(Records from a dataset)
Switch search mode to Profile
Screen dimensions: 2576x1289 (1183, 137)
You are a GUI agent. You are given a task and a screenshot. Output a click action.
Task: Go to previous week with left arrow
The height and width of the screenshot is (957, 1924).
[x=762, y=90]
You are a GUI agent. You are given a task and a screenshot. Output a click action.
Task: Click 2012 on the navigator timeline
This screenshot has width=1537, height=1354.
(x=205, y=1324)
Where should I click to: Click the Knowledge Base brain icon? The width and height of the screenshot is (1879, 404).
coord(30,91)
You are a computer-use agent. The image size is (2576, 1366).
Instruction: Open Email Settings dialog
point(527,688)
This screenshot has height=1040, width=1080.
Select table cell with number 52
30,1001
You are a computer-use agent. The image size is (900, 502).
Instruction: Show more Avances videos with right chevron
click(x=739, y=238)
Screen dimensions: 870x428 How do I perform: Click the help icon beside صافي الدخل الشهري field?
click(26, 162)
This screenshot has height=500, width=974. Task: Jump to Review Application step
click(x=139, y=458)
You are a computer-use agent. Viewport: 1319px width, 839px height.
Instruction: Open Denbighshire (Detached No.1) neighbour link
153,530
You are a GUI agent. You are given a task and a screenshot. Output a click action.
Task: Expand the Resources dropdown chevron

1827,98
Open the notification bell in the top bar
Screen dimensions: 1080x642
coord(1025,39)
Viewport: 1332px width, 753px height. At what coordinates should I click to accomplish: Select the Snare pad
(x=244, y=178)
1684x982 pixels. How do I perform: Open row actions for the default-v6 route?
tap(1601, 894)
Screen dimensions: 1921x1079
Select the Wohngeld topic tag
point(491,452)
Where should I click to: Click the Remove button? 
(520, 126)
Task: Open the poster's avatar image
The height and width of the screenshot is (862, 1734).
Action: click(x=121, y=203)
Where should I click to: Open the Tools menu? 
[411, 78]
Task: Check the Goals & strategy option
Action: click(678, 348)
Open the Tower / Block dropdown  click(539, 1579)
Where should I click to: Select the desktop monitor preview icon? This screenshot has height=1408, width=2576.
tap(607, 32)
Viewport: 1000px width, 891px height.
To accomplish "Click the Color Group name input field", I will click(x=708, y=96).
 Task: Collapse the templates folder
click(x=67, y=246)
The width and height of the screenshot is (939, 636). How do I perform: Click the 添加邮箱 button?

## Exercise details
Which lines in the records above contain the string "size"? Pick them out and copy each one in full.

## Reply to the task
You are a computer-use agent. The image size is (2576, 1366).
You are a computer-use agent. The image size is (900, 502).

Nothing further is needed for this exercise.